I have 2 files f1 and f2. when i use nawk to compare the difference(subtraction) from 4th column of the file, it truncates the output.
can you please help to resolve this.
subtraction is (4th col of f1 - 4th col of f2). but it gives only below lines out of 116. I want to print all the lines of the file even if there is diff or no diff. :wall:
san:/tmp> wc -l f1 f2 | grep -v total
116 f1
116 f2
san:/tmp> head -3 f1 f2
==> f1 <==
TSCparser1 1irons1 EMEA_01 3
TSCparser12 1irons1 SPAIN_01 0
TSCparser13 1irons1 GERMANY_03 0
==> f2 <==
TSCparser1 1irons1 EMEA_01 3
TSCparser12 1irons1 SPAIN_01 0
TSCparser13 1irons1 GERMANY_03 0
san:/tmp> nawk 'FNR==NR{a[$1,$2,$3]=$4;next}{if(a[$1,$2,$3]){print $1,$2,$3,(a[$1,$2,$3]-$4)" times gapped in past 1 hr."}}' OFS=" " f1 f2
TSCparser1 1irons1 EMEA_01 0 times gapped in past 1 hr.
TSCparser94 1irons1 LSE_01 0 times gapped in past 1 hr.
TSCparser43 4irons1 STUTTGART_04 0 times gapped in past 1 hr.
TSCparser44 4irons1 STUTTGART_05 0 times gapped in past 1 hr.
TSCparser46 4irons1 STUTTGART_07 0 times gapped in past 1 hr.
TSCparser47 4irons1 STUTTGART_08 0 times gapped in past 1 hr.
The "error" is that in two of the three cases in your example, a[$1,$2,$3] exists, but is equal to zero. That's why awk won't print your line, even though the difference might be non-zero. Test it with $4 != 0 in f1. I'm not sure how to test the sheer existence of an entity in awk, but I think pamu has shown you a way to correct your statement.

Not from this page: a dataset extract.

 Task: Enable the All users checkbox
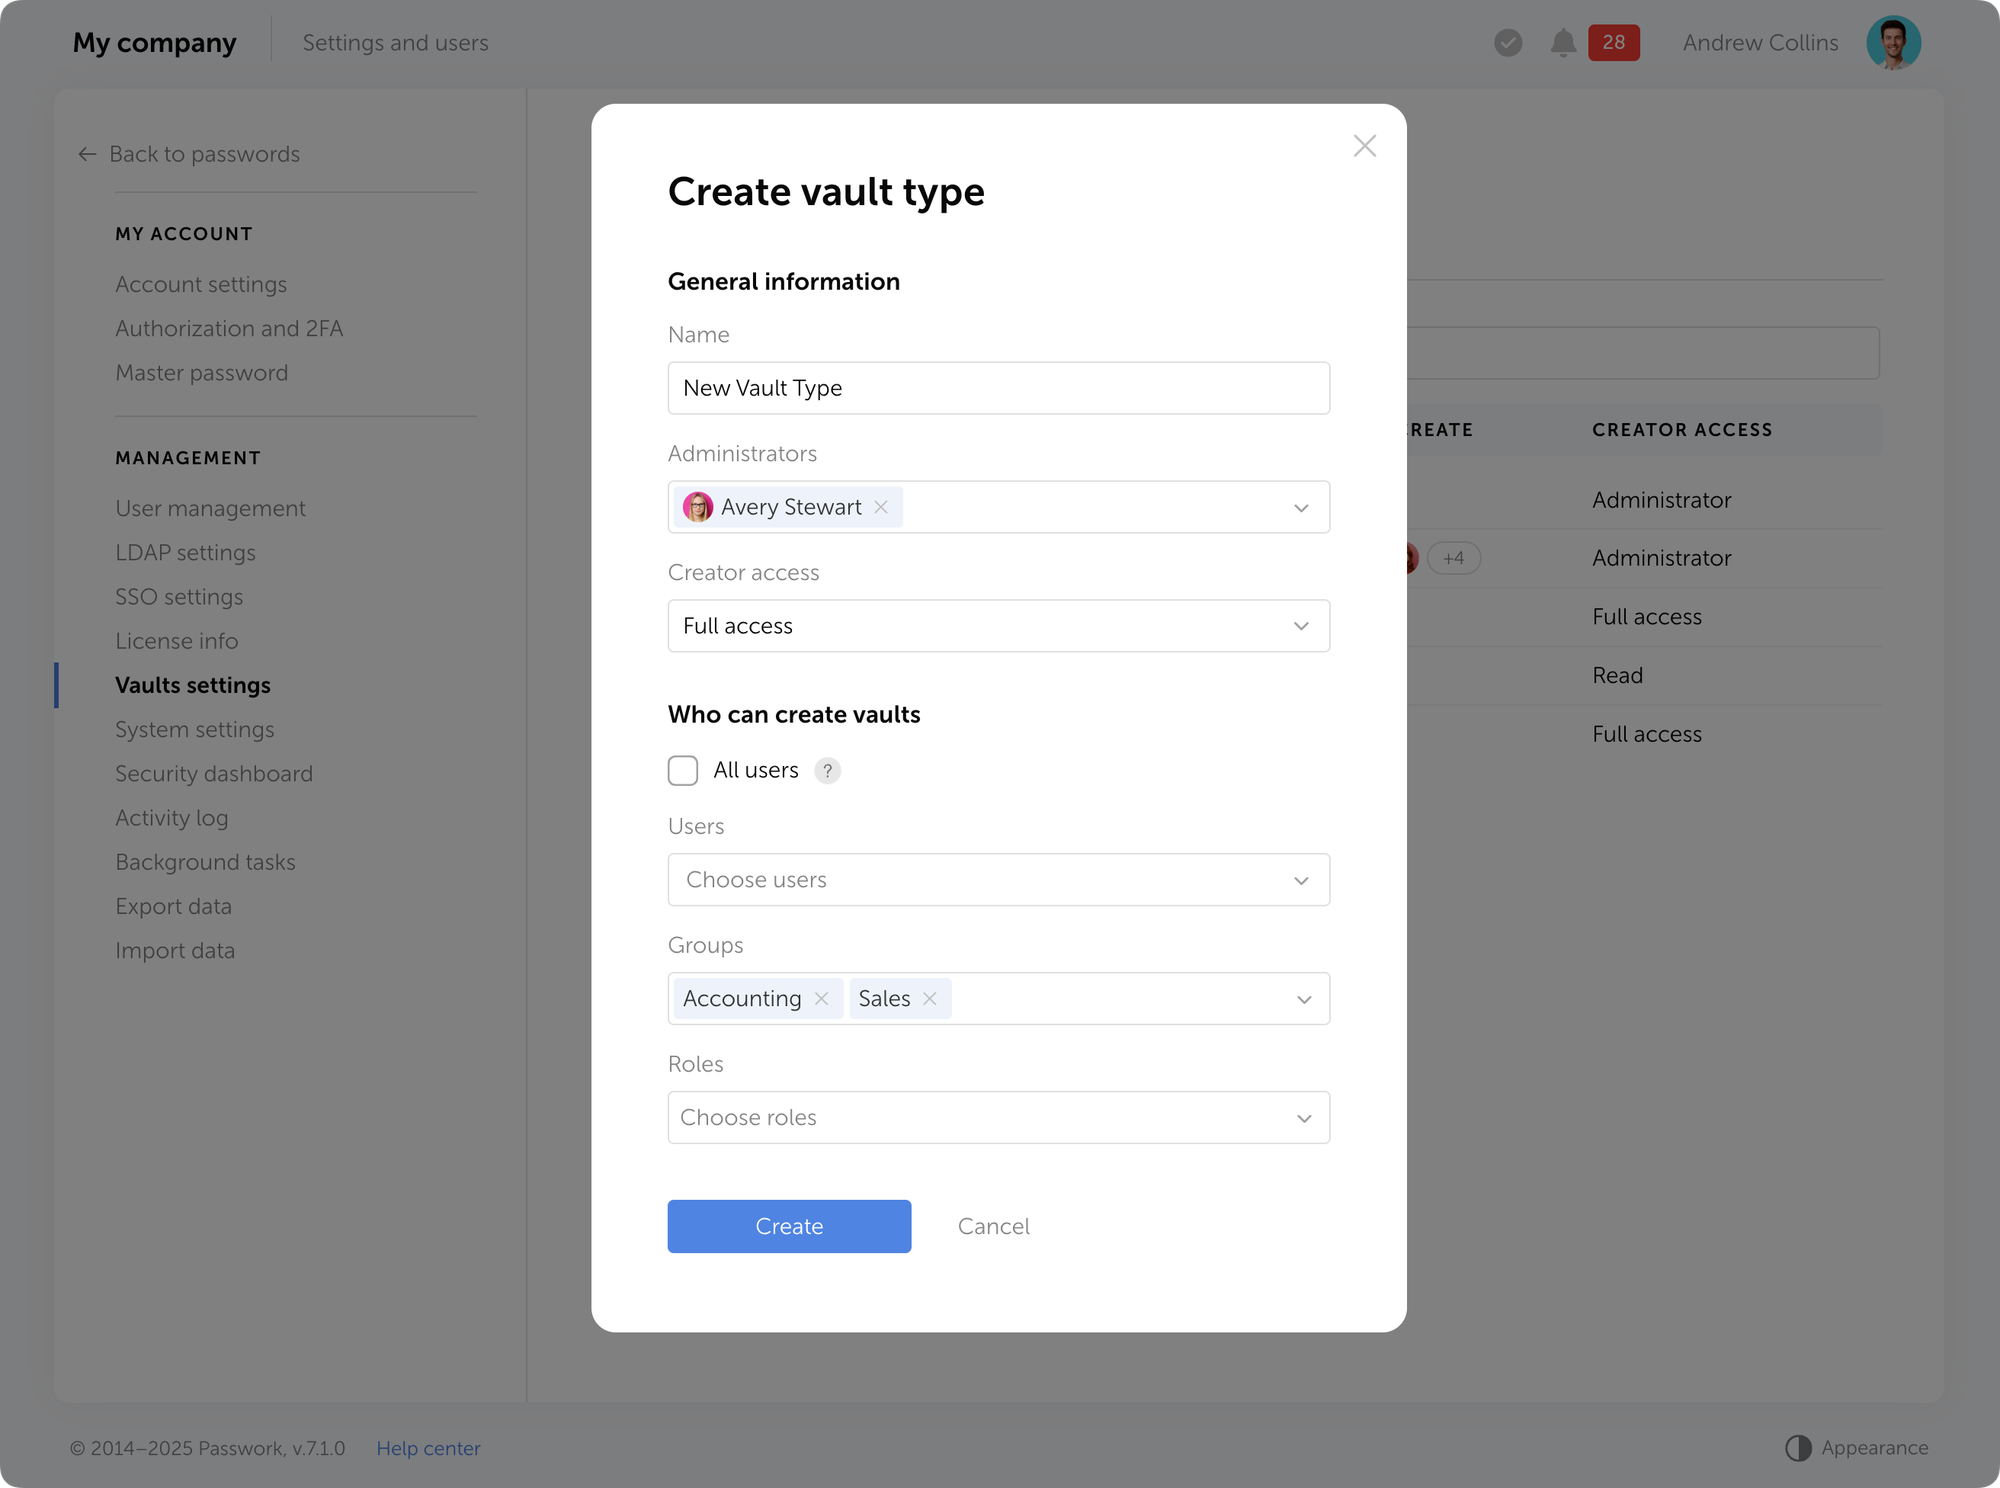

Then, why are you checking something in if before printing the data? Drop that if :
nawk 'FNR==NR{a[$1,$2,$3]=$4;next}
{print $1,$2,$3,((($1,$2,$3) in a)?(a[$1,$2,$3]-$4):" ") " times gapped in past 1 hr."}' OFS=" " f1 f2
This will output all lines from f2 . If matching line is found in f1 , the numerical difference will be shown. Otherwise, a space will be shown in place of the difference.
You should also note that the value of SUBSEP varies in different implementations of awk (and I don't remember what value nawk uses). Some systems (for example OS X) default SUBSEP to an empty string. (SUBSEP is used to separate strings in multi-dimensional array subscripts). If there are any cases in your input where concatenating $1, $2, and $3 could yield a string that is not unique, you should explicitly set SUBSEP to something that doesn't appear in any of those three fields. Since $1 in your input ends with one or more digits and $2 starts with at least one digit, it looks like this could be possible issue with your input. For your input I would suggest setting SUBSEP to "," or "|" (e.g., add SUBSEP="," in your nawk command line after setting OFS).

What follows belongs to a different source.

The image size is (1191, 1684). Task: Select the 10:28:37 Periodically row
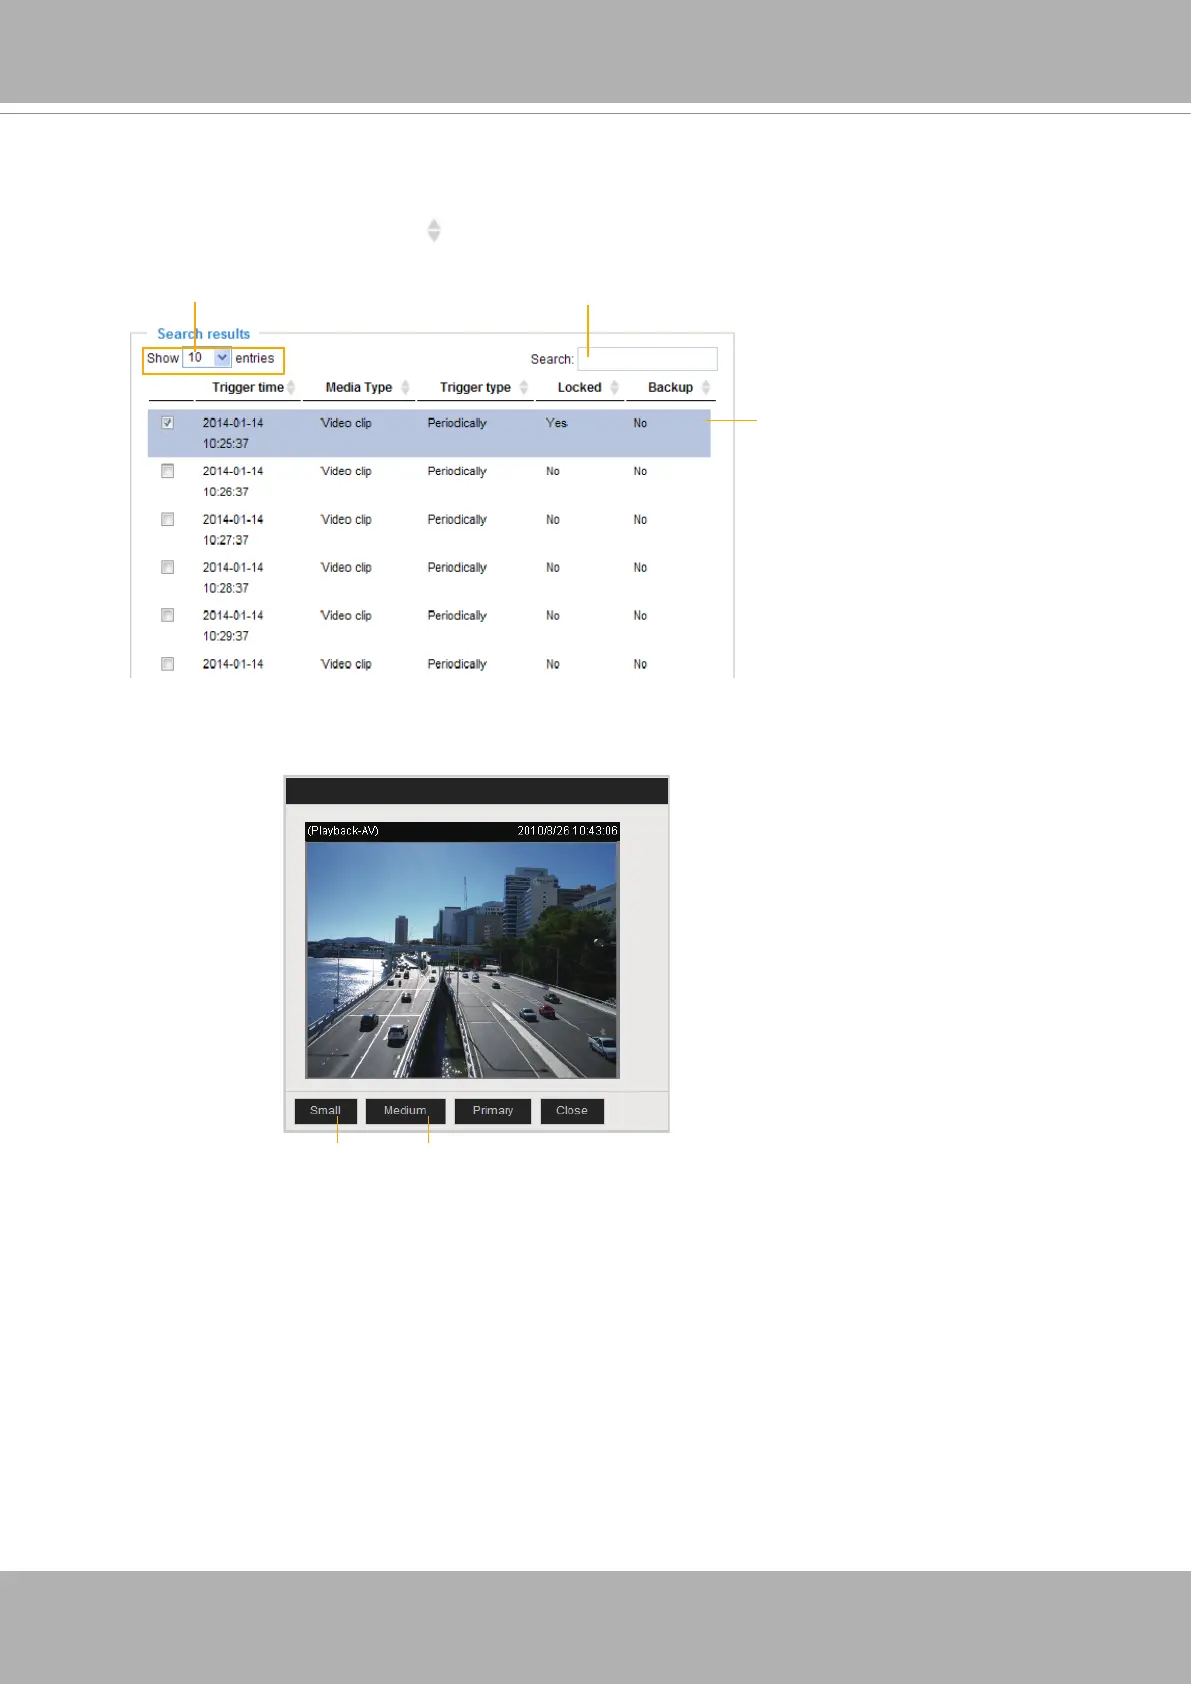[429, 578]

RudiC said he didn't know how to test for the sheer existence of an entity in an array. The way to do that in this case would be to use:
if($1 SUBSEP $2 SUBSEP $3 in a) {...}
which would have the same meaning as:
if(a[$1,$2,$3] != "") {...}
in pamu's correction to the nawk script. In this case the test for an empty string is shorter than the test for existence (and for many is easier to read/understand), so I wouldn't make any change here.

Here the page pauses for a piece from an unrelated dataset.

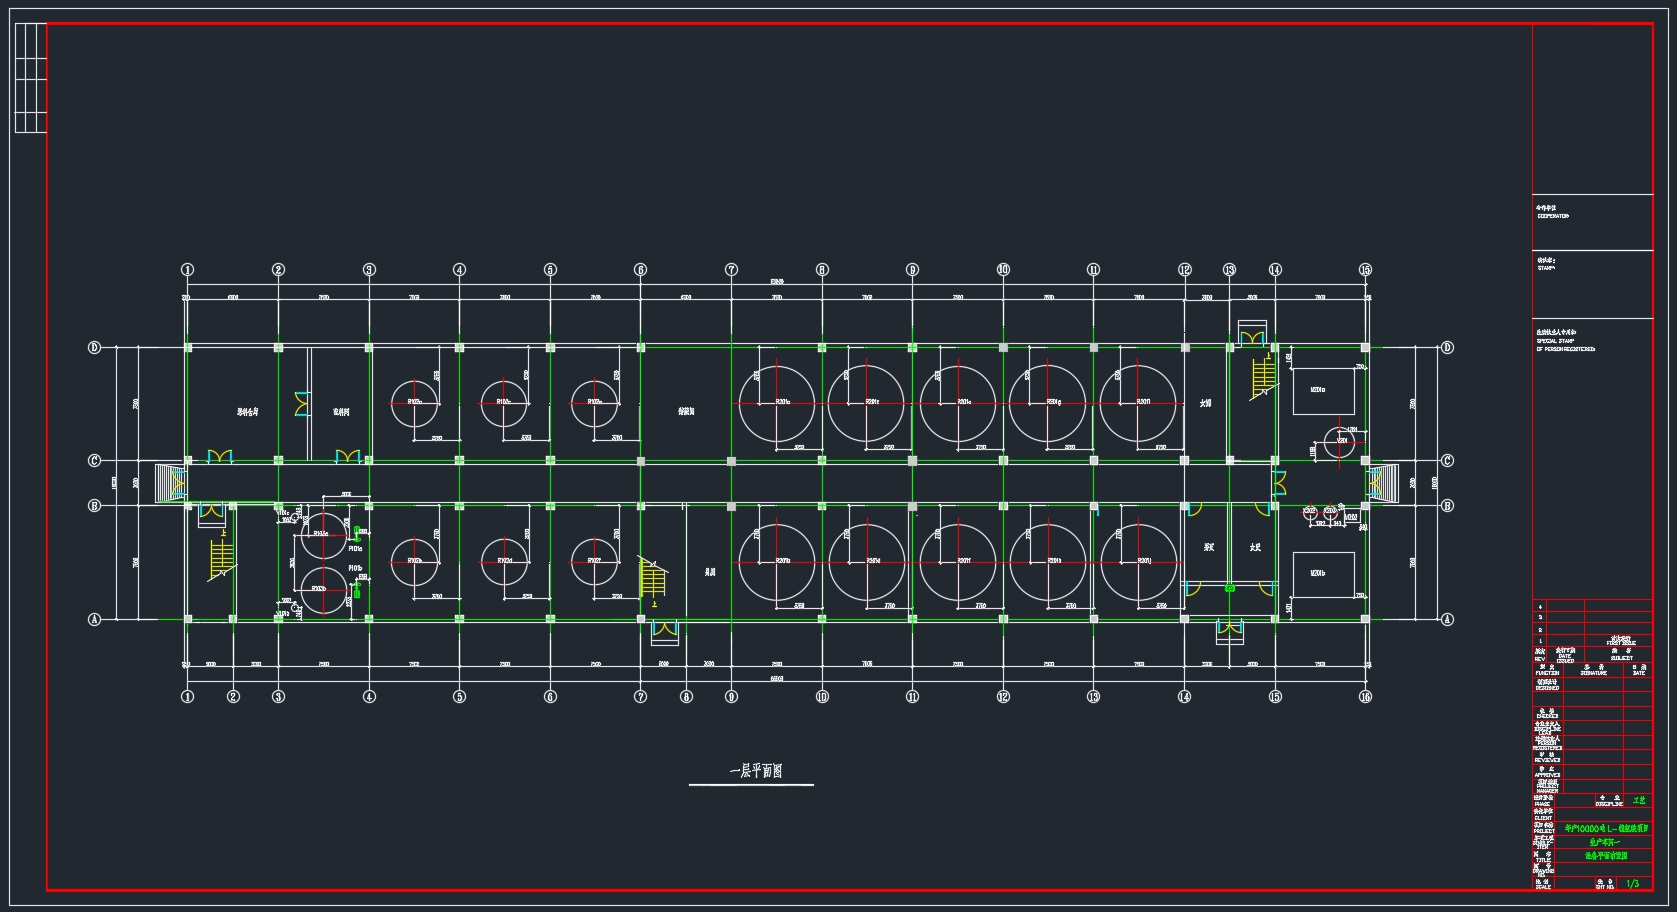Image resolution: width=1677 pixels, height=912 pixels.
Task: Select the entrance steps on the left end of the corridor
Action: [x=171, y=484]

Any implementor who chooses an empty string for the value of SUBSEP should be shunned by the AWK community ;). Seriously, though, the chance for collisions would be too great.
OS X's awk is nawk (which is also used by the BSD systems). "\034" is also the value of SUBSEP in the mawk, GNU awk, and busybox awk implementations.
In light of this, fiddling with SUBSEP is usually unnecessary.